3D printing has revolutionized product development by making it fast and affordable to produce physical prototypes. A part that might take 6 weeks and $5,000 to produce via CNC machining can often be 3D printed in 1-3 days for $50-$500. This enables rapid design iteration -- you can test, modify, and reprint multiple versions in a week. For DTC founders, this means you can validate form, fit, and function before committing to expensive tooling.

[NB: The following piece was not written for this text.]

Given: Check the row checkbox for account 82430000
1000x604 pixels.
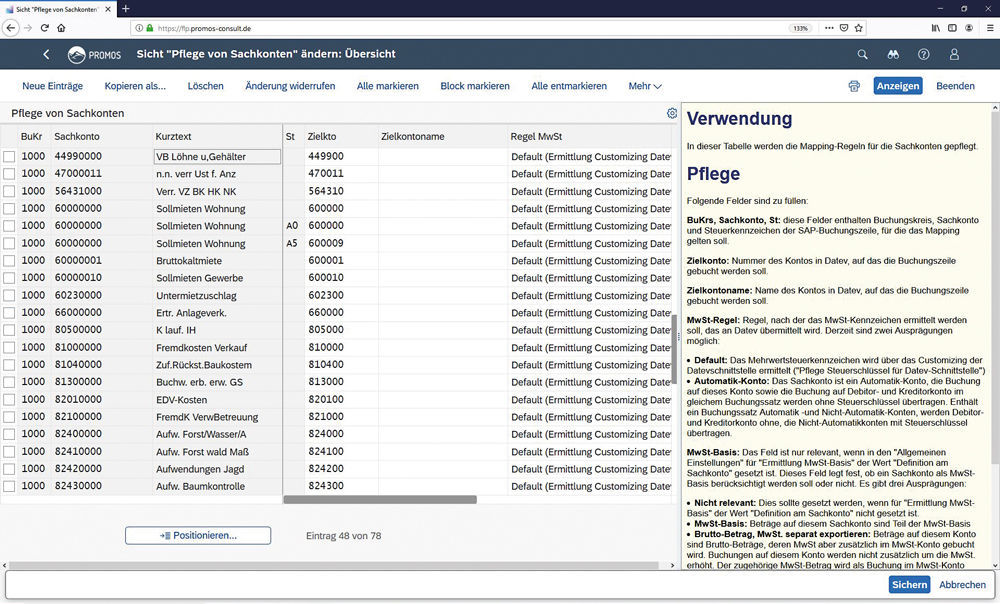Looking at the screenshot, I should click(x=9, y=486).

While 3D printing is exceptional for prototyping, it has significant limitations for mass production. Per-unit costs do not decrease meaningfully with volume (unlike injection molding). Surface finish is generally inferior to molded or machined parts. Material properties are often weaker than traditionally manufactured equivalents. Print speed limits throughput. That said, some businesses successfully use 3D printing for production of low-volume, high-value items like custom medical devices, jewelry, and aerospace components.
Why it matters
Always 3D print a prototype before committing to tooling. Services like Xometry, Protolabs, and Shapeways offer fast turnaround. Test the physical prototype with real users before investing in production molds.
Practical Tip
Always 3D print a prototype before committing to tooling. Services like Xometry, Protolabs, and Shapeways offer fast turnaround. Test the physical prototype with real users before investing in production molds.
You'll hear this when…
When briefing a factory
“"We need the 3D Printing / Additive Manufacturing process clearly documented in your quality control plan."”
When reviewing samples
“"Can you confirm which 3D Printing / Additive Manufacturing standard was applied during production of these samples?"”
When placing an order
“"The purchase order includes a clause requiring 3D Printing / Additive Manufacturing compliance for all production runs."”
Related Terms
CNC Machining
A subtractive manufacturing process where computer-controlled cutting tools remove material from a solid block (billet) to create a finished part. CNC offers exceptional precision and works with metals, plastics, and wood.
Injection Molding
A manufacturing process where molten plastic is injected under high pressure into a steel or aluminum mold cavity, then cooled to form a solid part. It is the most common process for producing plastic components at scale.
Tooling
The molds, dies, jigs, and fixtures required to manufacture a specific product. Tooling is typically a one-time upfront cost that enables mass production of your custom design.
Request for Quotation
RFQA formal document sent to manufacturers requesting pricing, lead times, and terms for producing a specific product. A well-prepared RFQ dramatically improves the quality and speed of supplier responses.
This term appears in every Bottlecap report.